* [Kutipan Teks]:
▼

Demo Mahasiswa dan Arah Perubahannya

 

Aksi Mahasiswa Nasional pada 11/4/2022 yang sedianya bakal digelar di Istana Negara, berubah arah jadi berpusat di Istora Senayan, gedung wakil rakyat. Aksi serupa juga berlangsung diberapa daerah. Tuntutan yang mereka angkat sebanyak 18 macam dengan perincian 6 tuntutan dari aksi 28/3/2022 ditambah 12 tuntutan aksi “7 tahun pemerintahan Jokowi” pada 21/10/2021 lalu.


Aksi yang digawangi oleh
Badan Eksekutif Mahasiswa Seluruh Indonesia (BEM SI) ini  intinya ingin menghentikan  segala kebijakan zalim pemerintah. Dalam aksi tersebut, BEM SI menginginkan perbaikan sistem demokrasi. Menurut mereka, demokrasi yang ada saat ini bercorak  oligarki dan tidak  pro kepada rakyat. Mereka menginginkan adanya revisi terhadap berbagai UU produk sistem demokrasi yang bercorak liberalisme ini. Mereka juga menolak berbagai kenaikan bahan kebutuhan pokok dan kenaikan pajak yang kian mencekik kehidupan.

▲

* [Sasaran Tugas A]:
Tuliskan kembali tanpa perubahan seluruh bagian teks tentang demo mahasiswa, mulai dari "Aksi yang digawangi" terus ke bawah sampai "kian mencekik kehidupan.".
Teks di atas sama sekali tidak berhubungan dengan catatan yang ada sesudahnya.

* [Data Tersimpan]:
▼

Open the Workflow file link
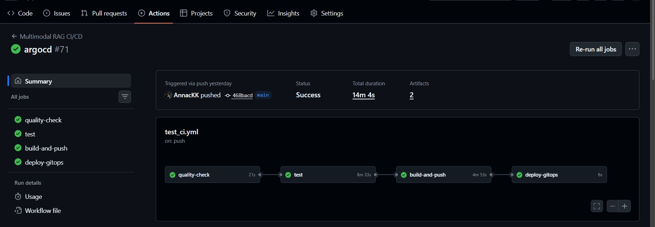[43, 210]

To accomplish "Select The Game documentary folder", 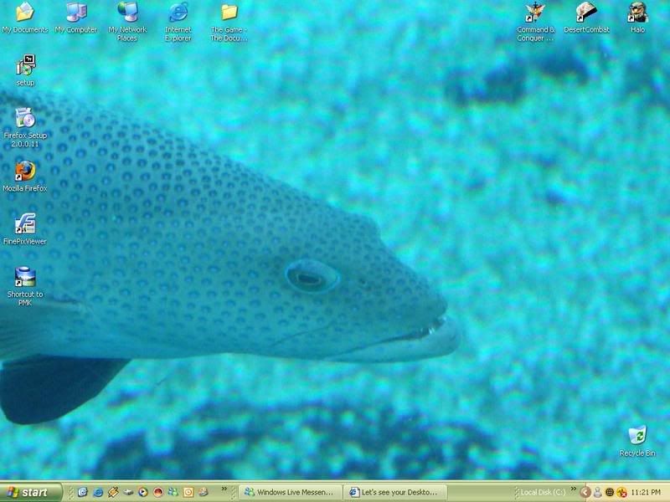I will [229, 13].
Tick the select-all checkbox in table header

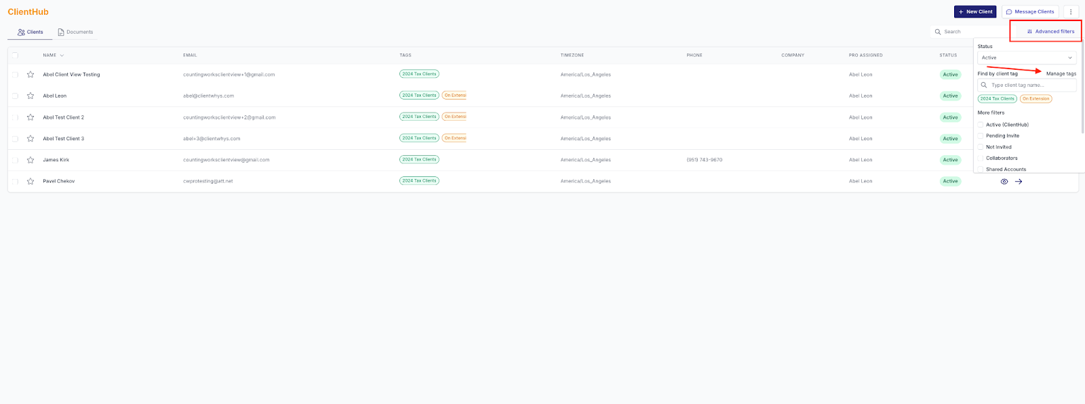[15, 56]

▲

* [Sasaran Tugas B]:
Tampilkan setiap baris dari catatan di atas yang memuat kata "Tick", dengan membedakan huruf besar dan huruf kecil.

* [Hasil Latihan A]:
Aksi yang digawangi oleh
Badan Eksekutif Mahasiswa Seluruh Indonesia (BEM SI) ini  intinya ingin menghentikan  segala kebijakan zalim pemerintah. Dalam aksi tersebut, BEM SI menginginkan perbaikan sistem demokrasi. Menurut mereka, demokrasi yang ada saat ini bercorak  oligarki dan tidak  pro kepada rakyat. Mereka menginginkan adanya revisi terhadap berbagai UU produk sistem demokrasi yang bercorak liberalisme ini. Mereka juga menolak berbagai kenaikan bahan kebutuhan pokok dan kenaikan pajak yang kian mencekik kehidupan.

* [Hasil Latihan B]:
Tick the select-all checkbox in table header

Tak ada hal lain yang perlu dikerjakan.